Just in case anyone cares, I experimented with reinstalling the Mac os, set up the win 7 bootcamp partition again, and reinstalled win 7 64 bit, this time letting everything install the way Apple intended boot camp to work. Pretty nifty.

 

I then used Time Machine to back up the Mac part of the drive, booted into windows and then used ghost to back up the windows side to a separate ntfs ext drive. Total time for backups, about 10 minutes.

 

I then mangled the files on both sides so neither side would boot.

 

Then used Time Machine to restore the Mac side, reset the ntfs partition, and then restored the Ghost win 7 image to the ntfs side. Total time on the restores was about 20 minutes.

 

I also experimented with fouling up just windows so that it wouldn't boot and then restoring the ghost image of that to the ntfs partition. Takes about 6 minutes to to that.

 

So this is pretty cool. I now know about how much time it takes to restore either side in a catastrophe or in routine times when I want to do a fresh or earlier backup restore.

 

I also figure that I now have an extra $300 Mac and a $300 Win 7 machine. That eases the "this thing is not worth $600" feeling I always get when I have to plug in a new Mini every few years.

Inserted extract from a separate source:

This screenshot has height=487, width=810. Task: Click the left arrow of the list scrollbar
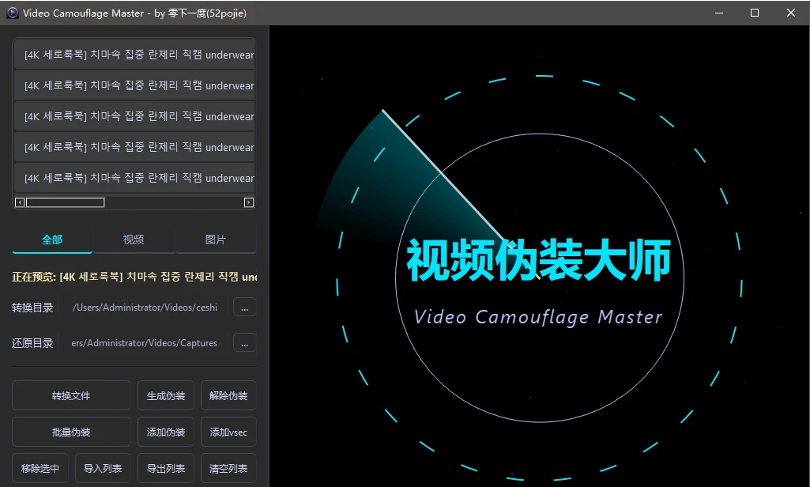coord(19,202)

I'm going to pop 8gb of ram in since ram is so cheap.

 

For now, I have the Mac to simply boot up into windows every time. I'll have to remember that there's a Mac in there too.

 

By the way, did you know that win 7 doesn't really want you to pin folders down on the taskbar? Apparently only programs. I figured out how to pin folders down there too, so all in all, this has been a fun few days with the Mini that is normally rarely used.